A first-ever audit of the Cleanup trash collected as part of the Granite Creek was conducted on April 25th 2022. Prescott Creeks wanted to gather this information to gain insight into what is in the 1.83 tons of trash and where the trash originated. The hope was that there might be something of a “smoking gun” that could point us in a specific direction on reducing trash in the creeks. Below you’ll find narrative about the data as well as graphic and tabular representations of what was found.
A crew of three people met the City of Prescott Trash Truck when it arrived back at the Waste Transfer Station after making stops at all the Cleanup Trash Drop-Off Location. The back of the truck lifted up and its contents were extruded out onto the concrete floor of the shed. From there the crew did a quick sort of bags and bulk items and then a count of bags (about 400) Bulk items were grouped by category (metal, wood, fiberglass, cloth, construction materials, and household items. Then the fun began as we tore open a sample (~38%) of the trash bags to see what was inside. Bag contents were grouped into 18 categories.
The graphic (above) and table (at right/below) show the results: 57% of the trash collected as part of the Granite Creek Cleanup was found to be Plastic! The second largest category was Mixed – a combination of other categories in small bits impractical to sort further. Cloth, Aluminum, Styrofoam, and Cardboard were each over 5% of the total (or 30% as a group) with the remaining categories of Paper, Household, Metal, Rubber, Wood, Yard Waste, Foam (Open cell), Ceramic, Fiberglass, Food, and Bone making up smaller percentages of the whole.

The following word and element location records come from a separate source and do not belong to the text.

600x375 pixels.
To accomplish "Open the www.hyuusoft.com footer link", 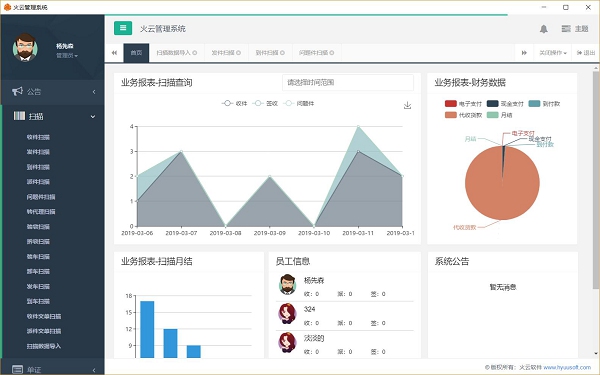I will 567,367.
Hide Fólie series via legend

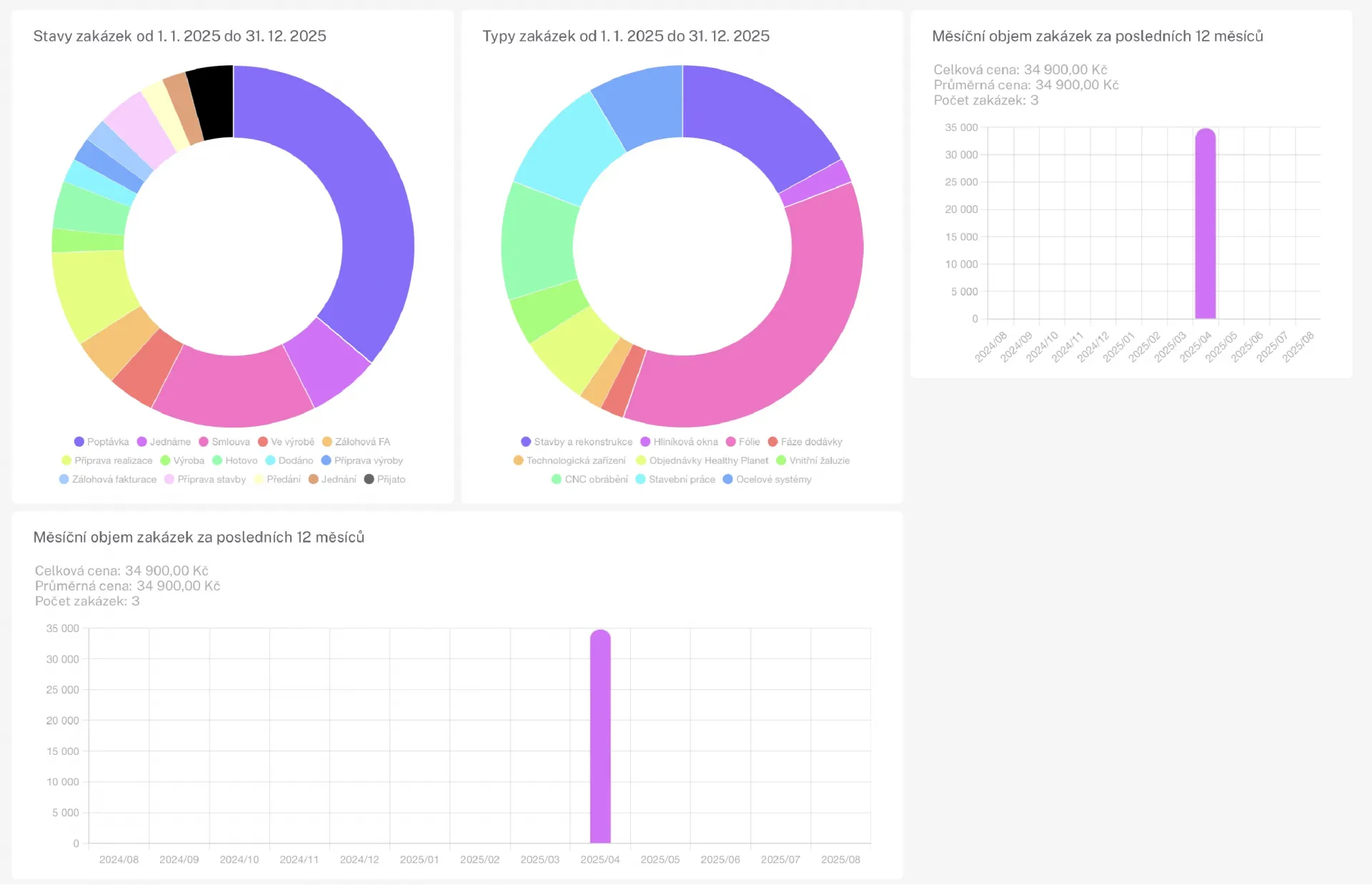[748, 442]
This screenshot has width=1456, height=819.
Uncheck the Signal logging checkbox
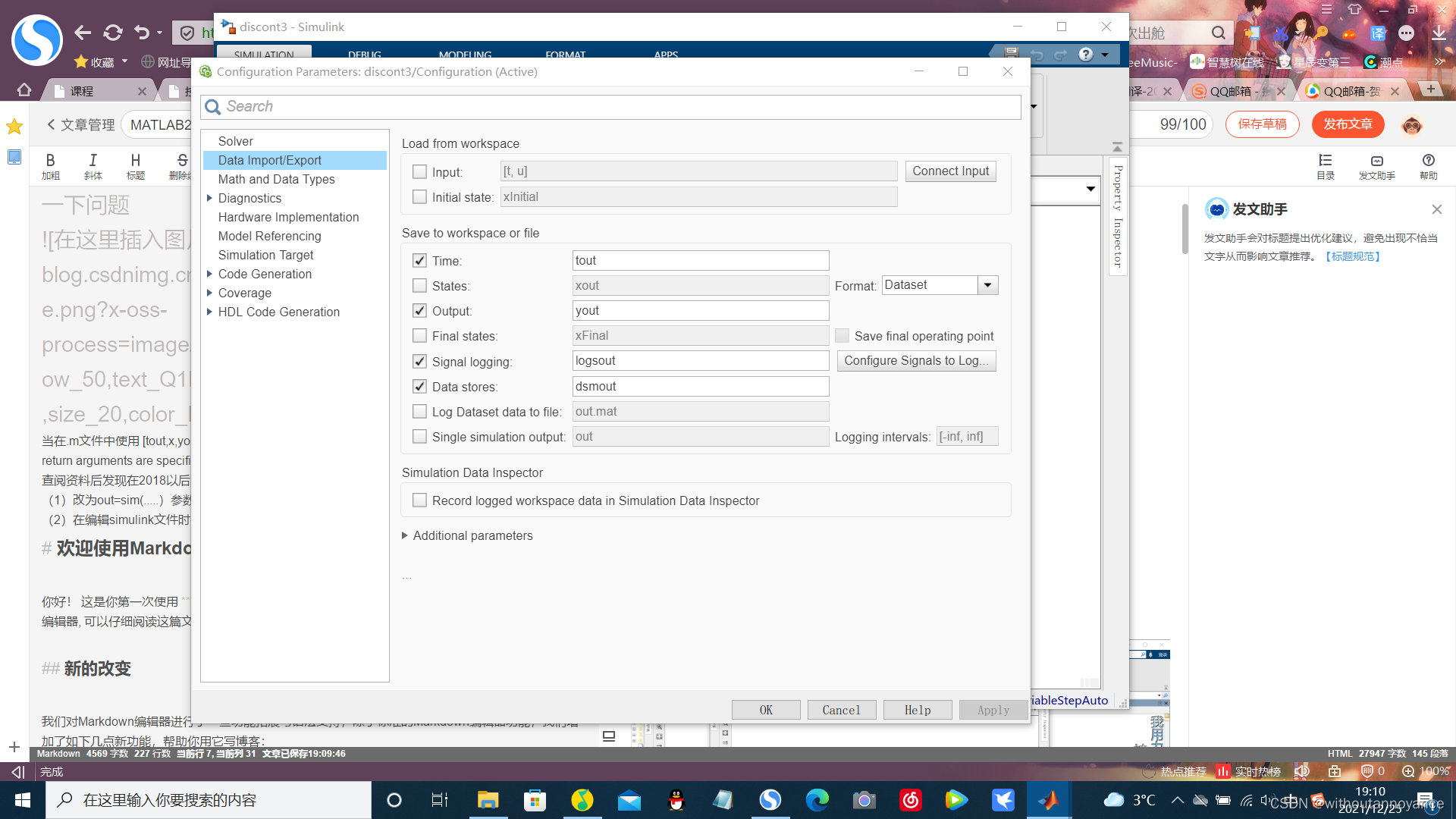[x=419, y=362]
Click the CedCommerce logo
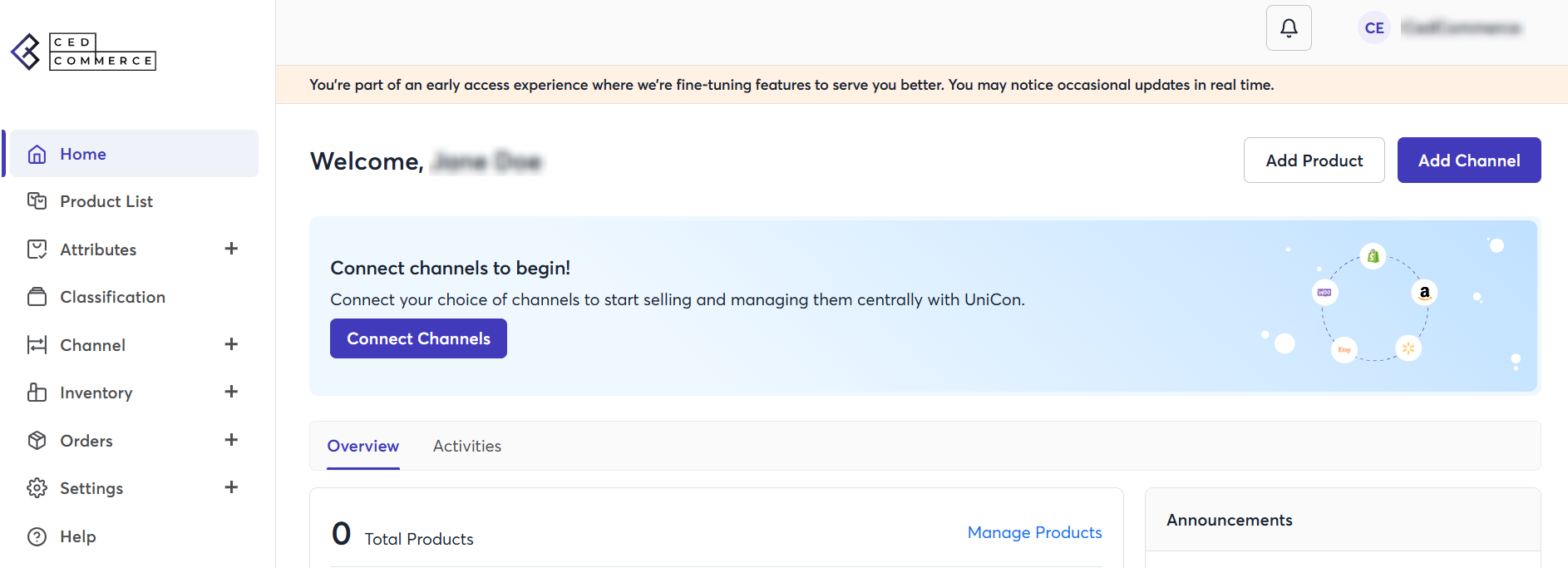The width and height of the screenshot is (1568, 568). click(x=83, y=52)
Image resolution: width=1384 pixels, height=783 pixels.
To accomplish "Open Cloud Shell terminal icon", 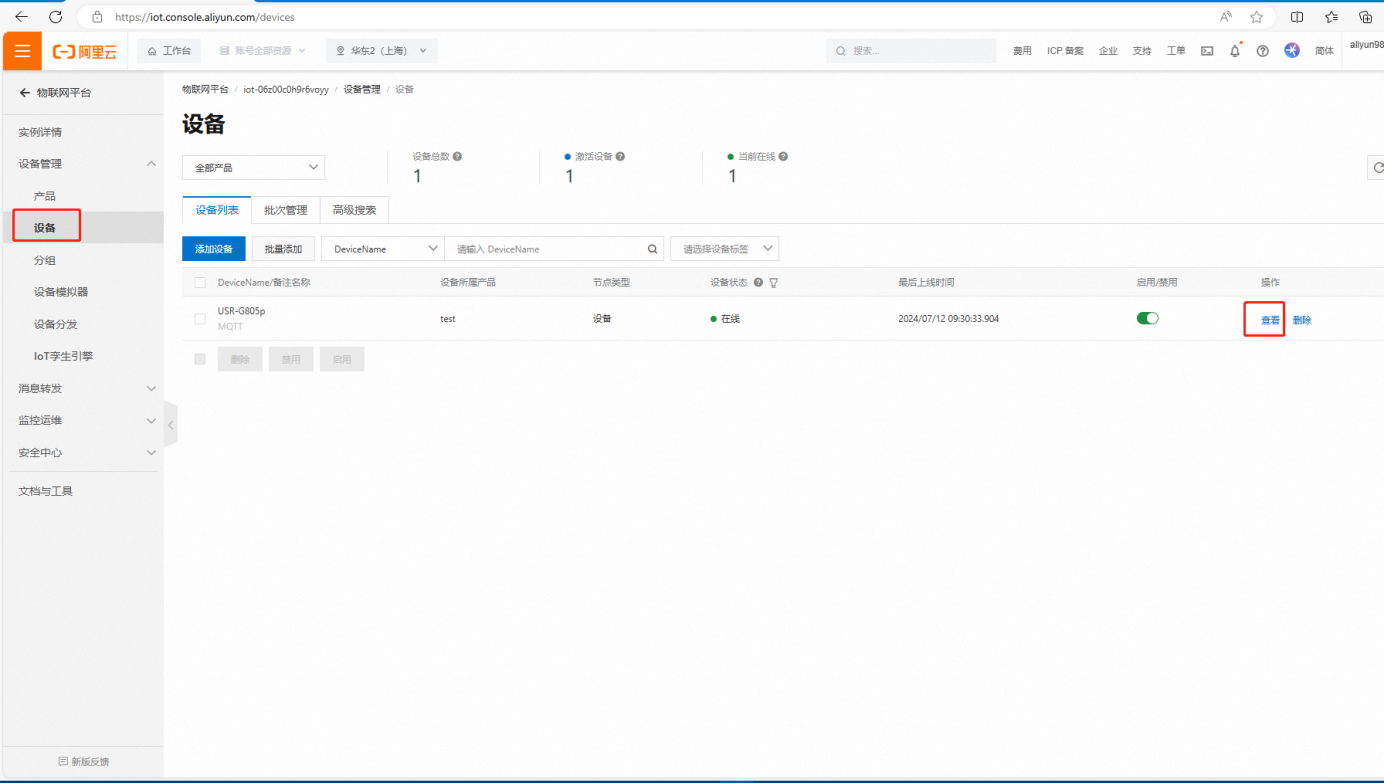I will tap(1207, 51).
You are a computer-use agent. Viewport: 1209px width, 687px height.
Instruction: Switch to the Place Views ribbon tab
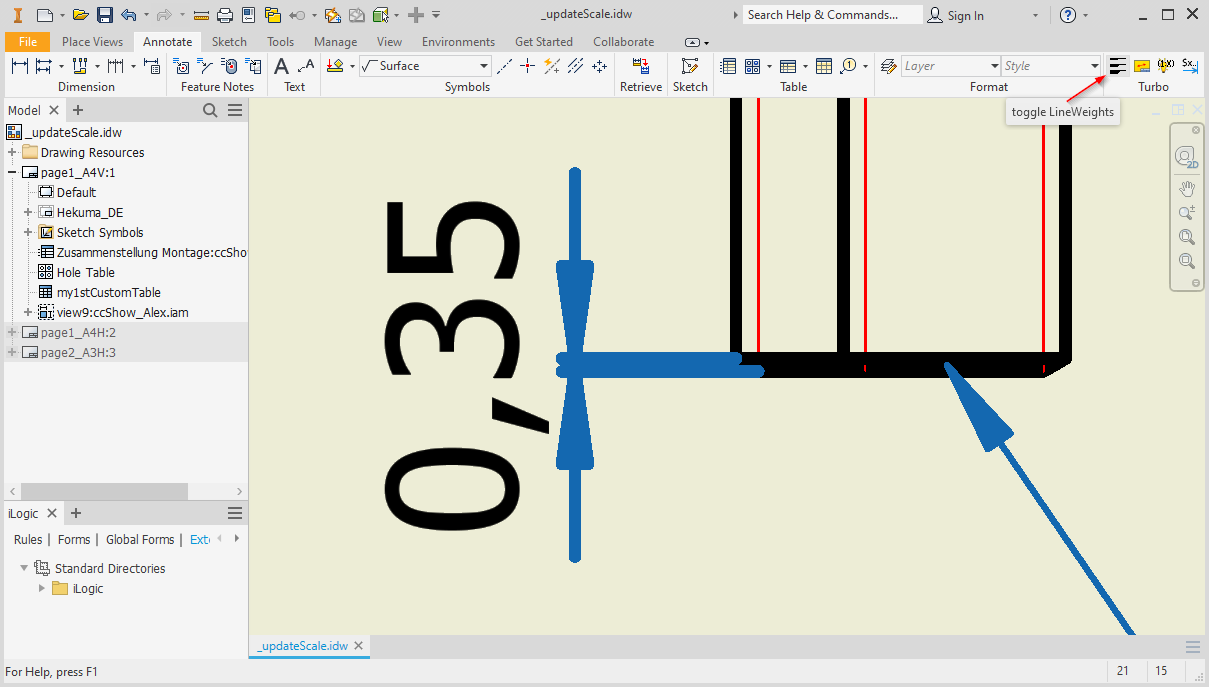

Based on these results, there does not seem to be a “smoking gun” and no obvious bad actors when it comes to the trash found in the creeks and collected by volunteer participating in the Granite Creek Cleanup. This collection of materials seems to be largely the things that get away from us – such as when the javelinas knock over the bin during windy weather (which seems to be most of the year around here!).